Sur la ligne de production, un nouveau smartphone sort toutes les six secondes environ, portant la production annuelle à plus de 10 millions d'unités. Mais l'assemblage n'est que l'étape finale. Le processus commence dans des laboratoires qui ressemblent davantage à un quartier vivant qu'à un centre d'essais.
Un couloir de 50 mètres abrite un restaurant d'inspiration chinoise, un coin Starbucks, un salon reconstitué, un espace de loisirs intérieur et un musée dont les pièces sont présentées dans des vitrines. Ces décors grandeur nature recréent des éclairages et des environnements variés afin d'ajuster les systèmes de prises de vue aux conditions du quotidien, de la lumière du jour très contrastée aux intérieurs faiblement éclairés.

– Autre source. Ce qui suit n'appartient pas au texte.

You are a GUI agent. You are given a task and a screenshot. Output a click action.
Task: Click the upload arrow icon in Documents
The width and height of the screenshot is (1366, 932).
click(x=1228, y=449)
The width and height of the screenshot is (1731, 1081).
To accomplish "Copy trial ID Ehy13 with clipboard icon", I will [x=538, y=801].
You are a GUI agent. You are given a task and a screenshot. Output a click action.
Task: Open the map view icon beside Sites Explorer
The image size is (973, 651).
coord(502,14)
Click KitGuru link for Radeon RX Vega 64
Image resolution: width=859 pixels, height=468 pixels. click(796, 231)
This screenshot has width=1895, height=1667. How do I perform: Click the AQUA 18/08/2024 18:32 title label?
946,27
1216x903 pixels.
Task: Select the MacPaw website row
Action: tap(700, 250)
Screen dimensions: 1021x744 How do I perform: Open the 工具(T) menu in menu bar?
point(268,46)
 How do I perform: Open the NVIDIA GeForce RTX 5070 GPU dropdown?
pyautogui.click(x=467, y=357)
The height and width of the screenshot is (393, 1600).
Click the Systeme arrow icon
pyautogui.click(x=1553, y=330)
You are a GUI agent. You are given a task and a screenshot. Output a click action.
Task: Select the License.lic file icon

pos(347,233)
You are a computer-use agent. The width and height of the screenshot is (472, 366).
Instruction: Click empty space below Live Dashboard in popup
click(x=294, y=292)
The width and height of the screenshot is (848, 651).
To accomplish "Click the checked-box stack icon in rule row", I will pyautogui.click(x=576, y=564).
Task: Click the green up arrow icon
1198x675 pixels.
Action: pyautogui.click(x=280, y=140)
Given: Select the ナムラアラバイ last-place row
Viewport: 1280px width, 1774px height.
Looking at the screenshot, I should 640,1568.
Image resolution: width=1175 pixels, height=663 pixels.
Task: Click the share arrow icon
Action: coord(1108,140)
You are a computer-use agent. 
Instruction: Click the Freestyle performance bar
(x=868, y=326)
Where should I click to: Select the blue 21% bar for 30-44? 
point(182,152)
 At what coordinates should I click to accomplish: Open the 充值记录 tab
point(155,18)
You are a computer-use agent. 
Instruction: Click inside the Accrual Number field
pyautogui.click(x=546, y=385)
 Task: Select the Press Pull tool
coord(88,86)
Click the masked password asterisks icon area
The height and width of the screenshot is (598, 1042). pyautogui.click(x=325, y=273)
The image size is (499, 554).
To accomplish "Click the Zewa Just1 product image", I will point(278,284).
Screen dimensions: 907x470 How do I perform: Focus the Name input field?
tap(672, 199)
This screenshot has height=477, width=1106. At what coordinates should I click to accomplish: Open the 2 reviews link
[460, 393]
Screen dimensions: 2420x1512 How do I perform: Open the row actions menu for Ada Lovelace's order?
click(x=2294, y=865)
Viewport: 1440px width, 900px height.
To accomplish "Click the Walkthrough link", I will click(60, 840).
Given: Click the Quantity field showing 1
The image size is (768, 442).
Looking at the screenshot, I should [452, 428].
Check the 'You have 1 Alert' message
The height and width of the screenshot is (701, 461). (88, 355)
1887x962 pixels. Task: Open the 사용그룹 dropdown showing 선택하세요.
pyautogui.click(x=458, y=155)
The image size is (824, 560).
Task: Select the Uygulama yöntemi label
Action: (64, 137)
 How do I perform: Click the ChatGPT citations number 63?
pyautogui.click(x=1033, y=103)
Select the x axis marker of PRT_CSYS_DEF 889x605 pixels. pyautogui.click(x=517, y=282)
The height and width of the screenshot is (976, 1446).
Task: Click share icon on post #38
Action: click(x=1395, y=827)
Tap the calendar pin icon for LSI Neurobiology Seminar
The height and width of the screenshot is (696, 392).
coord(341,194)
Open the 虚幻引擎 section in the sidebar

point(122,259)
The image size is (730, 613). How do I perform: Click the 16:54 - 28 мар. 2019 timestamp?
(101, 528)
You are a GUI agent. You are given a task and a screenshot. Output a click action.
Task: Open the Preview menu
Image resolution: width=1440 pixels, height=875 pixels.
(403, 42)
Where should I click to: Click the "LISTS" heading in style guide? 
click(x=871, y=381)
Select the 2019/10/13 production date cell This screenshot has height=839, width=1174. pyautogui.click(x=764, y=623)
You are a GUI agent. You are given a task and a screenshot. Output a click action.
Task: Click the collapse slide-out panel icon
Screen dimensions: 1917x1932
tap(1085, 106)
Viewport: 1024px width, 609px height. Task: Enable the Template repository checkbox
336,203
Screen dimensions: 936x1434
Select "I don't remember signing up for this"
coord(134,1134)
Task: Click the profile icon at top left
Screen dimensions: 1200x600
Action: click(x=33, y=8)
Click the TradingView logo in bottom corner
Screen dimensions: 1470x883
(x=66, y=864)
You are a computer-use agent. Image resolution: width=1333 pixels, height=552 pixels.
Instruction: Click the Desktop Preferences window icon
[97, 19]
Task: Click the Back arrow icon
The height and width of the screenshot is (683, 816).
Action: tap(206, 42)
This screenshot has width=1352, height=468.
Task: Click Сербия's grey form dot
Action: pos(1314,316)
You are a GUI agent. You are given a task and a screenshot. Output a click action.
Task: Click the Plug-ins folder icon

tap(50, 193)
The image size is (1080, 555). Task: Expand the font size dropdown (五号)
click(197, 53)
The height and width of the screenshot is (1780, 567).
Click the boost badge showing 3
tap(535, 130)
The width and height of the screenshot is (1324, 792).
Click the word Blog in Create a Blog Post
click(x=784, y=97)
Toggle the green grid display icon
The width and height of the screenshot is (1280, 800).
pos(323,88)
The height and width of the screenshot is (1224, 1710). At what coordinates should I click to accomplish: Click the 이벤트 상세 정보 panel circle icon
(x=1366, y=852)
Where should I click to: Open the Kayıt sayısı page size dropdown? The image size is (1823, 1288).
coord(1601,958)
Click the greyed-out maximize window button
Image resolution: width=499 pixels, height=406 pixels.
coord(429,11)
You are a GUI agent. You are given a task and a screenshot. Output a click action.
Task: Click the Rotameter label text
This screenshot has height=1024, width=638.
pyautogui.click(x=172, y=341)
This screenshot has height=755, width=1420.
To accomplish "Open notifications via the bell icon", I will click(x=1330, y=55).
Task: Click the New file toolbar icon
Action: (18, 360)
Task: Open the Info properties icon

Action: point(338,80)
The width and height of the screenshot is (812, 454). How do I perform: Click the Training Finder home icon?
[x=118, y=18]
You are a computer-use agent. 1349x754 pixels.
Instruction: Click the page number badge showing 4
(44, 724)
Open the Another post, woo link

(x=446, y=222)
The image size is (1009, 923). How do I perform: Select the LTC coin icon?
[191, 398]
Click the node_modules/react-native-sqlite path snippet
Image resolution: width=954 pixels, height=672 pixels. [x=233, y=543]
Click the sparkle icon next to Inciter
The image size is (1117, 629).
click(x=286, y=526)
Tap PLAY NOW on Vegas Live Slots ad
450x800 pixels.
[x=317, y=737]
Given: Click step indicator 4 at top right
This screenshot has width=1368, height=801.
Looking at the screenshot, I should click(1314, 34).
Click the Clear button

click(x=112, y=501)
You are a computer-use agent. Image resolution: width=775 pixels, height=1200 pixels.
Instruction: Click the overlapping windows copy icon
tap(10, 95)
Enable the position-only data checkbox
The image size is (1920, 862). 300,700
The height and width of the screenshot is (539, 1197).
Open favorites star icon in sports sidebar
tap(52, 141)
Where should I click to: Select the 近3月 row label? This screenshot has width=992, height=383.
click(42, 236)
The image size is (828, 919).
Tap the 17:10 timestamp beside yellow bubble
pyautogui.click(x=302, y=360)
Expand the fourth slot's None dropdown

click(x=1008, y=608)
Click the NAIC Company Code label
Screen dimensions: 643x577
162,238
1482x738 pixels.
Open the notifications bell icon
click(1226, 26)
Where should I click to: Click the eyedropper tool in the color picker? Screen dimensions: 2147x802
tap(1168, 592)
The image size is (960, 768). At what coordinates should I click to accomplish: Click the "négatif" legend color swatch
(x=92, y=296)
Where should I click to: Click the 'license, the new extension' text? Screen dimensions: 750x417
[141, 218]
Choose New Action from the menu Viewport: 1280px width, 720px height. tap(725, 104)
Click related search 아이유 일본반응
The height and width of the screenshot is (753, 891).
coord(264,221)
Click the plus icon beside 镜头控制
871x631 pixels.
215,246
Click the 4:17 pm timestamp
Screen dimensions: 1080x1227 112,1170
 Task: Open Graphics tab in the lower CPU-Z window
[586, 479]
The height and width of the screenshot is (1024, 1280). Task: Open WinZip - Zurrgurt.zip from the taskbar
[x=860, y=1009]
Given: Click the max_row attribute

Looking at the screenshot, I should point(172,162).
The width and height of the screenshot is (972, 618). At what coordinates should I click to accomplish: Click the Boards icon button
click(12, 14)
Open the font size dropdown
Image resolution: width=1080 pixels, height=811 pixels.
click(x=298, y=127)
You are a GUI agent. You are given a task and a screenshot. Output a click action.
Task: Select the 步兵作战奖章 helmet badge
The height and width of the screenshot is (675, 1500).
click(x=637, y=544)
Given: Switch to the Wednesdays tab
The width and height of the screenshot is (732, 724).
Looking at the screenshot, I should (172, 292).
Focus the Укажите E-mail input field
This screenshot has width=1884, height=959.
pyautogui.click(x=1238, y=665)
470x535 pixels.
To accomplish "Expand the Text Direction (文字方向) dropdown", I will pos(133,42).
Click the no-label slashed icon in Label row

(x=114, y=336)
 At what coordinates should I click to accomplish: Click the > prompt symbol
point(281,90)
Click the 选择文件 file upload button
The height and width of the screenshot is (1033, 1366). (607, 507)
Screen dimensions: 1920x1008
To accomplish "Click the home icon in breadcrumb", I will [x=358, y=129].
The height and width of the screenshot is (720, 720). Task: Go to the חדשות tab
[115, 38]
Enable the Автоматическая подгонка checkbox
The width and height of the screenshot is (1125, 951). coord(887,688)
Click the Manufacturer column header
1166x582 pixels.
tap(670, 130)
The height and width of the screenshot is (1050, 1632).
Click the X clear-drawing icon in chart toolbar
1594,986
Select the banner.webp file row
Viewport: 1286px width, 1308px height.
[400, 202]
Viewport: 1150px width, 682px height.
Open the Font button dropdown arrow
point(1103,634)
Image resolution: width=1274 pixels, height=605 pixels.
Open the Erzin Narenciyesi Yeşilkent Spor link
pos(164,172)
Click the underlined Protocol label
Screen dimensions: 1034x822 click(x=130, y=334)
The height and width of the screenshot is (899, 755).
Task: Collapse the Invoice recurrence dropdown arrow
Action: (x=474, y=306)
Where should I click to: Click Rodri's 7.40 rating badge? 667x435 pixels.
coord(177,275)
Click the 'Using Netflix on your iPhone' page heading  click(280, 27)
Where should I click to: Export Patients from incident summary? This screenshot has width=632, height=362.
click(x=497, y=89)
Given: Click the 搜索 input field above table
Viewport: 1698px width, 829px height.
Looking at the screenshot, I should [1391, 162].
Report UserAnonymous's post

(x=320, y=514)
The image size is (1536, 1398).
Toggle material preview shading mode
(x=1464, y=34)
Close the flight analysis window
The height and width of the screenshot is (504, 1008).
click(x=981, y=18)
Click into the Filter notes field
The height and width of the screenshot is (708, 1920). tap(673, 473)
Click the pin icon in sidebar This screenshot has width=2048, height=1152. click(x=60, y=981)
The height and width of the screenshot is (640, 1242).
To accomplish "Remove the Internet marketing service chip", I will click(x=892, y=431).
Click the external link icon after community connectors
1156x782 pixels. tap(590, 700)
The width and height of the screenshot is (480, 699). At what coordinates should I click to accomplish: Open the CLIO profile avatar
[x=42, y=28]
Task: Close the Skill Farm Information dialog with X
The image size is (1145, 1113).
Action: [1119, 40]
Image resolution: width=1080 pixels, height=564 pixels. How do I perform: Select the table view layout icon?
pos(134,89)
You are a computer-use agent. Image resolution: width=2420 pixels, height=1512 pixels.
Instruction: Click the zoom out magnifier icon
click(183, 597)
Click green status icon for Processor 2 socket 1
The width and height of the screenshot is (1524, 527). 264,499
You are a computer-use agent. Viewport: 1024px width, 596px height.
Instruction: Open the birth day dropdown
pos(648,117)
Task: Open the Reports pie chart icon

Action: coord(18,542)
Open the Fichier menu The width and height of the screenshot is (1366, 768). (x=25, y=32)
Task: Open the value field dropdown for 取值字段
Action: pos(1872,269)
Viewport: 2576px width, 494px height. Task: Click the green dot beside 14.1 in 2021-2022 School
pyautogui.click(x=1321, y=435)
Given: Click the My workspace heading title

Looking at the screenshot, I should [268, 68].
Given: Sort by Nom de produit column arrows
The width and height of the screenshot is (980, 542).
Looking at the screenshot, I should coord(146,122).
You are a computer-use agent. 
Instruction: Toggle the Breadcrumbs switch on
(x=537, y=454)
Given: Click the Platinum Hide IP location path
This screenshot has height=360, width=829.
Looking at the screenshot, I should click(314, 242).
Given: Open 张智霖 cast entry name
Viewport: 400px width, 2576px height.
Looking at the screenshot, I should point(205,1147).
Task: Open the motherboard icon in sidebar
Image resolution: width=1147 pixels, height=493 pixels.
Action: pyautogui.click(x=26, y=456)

Cet accent mis sur les tests en conditions réelles nourrit directement le travail de Xiaomi sur l'image. Le modèle phare de la série 17, dévoilé en février à Barcelone et co‑conçu avec Leica, a été évalué dans l'ensemble de ces scènes simulées afin d'affiner la restitution des détails, de réduire le scintillement et de minimiser les interférences optiques.
Les représentants de l'entreprise assurent que ces tests permettent d'acheminer une lumière plus « propre » vers le capteur et d'obtenir des résultats plus homogènes dans des conditions difficiles.
En quittant ces espaces de tests créatifs, les halls d'assemblage paraissent, par contraste, d'une grande froideur : lumineux, blancs et géométriquement précis. Des chariots automatisés, que le personnel surnomme les « livreurs », glissent le long des rails en transportant des composants comme de grands bras robotisés chargés d'exécuter des tâches répétitives avec une précision mécanique.
Xiaomi affiche un taux d'automatisation global de 81 % et affirme avoir entièrement automatisé plusieurs processus critiques. Mais l'humain reste indispensable : environ 220 employés supervisent une ligne de production de 310 mètres, effectuent des contrôles, interviennent en cas d'anomalie et, in fine, garantissent la qualité. L'usine assemble désormais près de 600 téléphones par heure.
La chorégraphie industrielle est minutieusement orchestrée. Les lignes de montage en technologie de montage en surface (SMT) déposent les composants sur les cartes électroniques, les cartes mères subissent des dizaines de tests fonctionnels simultanés pour détecter d'éventuels défauts, et des renforts structurels – mousse, plaques d'acier et patins de protection – sont ajoutés pour protéger les éléments fragiles.
Chaque coque arrière est posée, puis les appareils passent des tests d'étanchéité et des contrôles esthétiques. Les unités finies sont soumises à une batterie complète de tests de performance – consommation électrique, performance des antennes, audio, appareil photo, écran et capteurs – ainsi qu'à de longues phases de « vieillissement » dans des chambres d'essai, chacune pouvant accueillir plus de 2 400 smartphones simultanément. Ce n'est qu'après avoir franchi toutes ces étapes que les téléphones sont emballés et expédiés.
Selon le cabinet d'études technologiques Omdia, la part de marché de Xiaomi en Chine est montée à 15 % en 2025, en hausse de quatre points. Sa part au niveau mondial a reculé à 13 %, en baisse de deux points, tandis que l'Europe a fait exception, progressant d'un point pour atteindre 20 % et conforter la troisième place de Xiaomi.
La gamme de smartphones de Xiaomi va des modèles d'entrée de gamme et de milieu de gamme aux appareils premium, avec en haut de l'affiche le Leica Leitzphone powered by Xiaomi, proposé autour de 2 000 euros.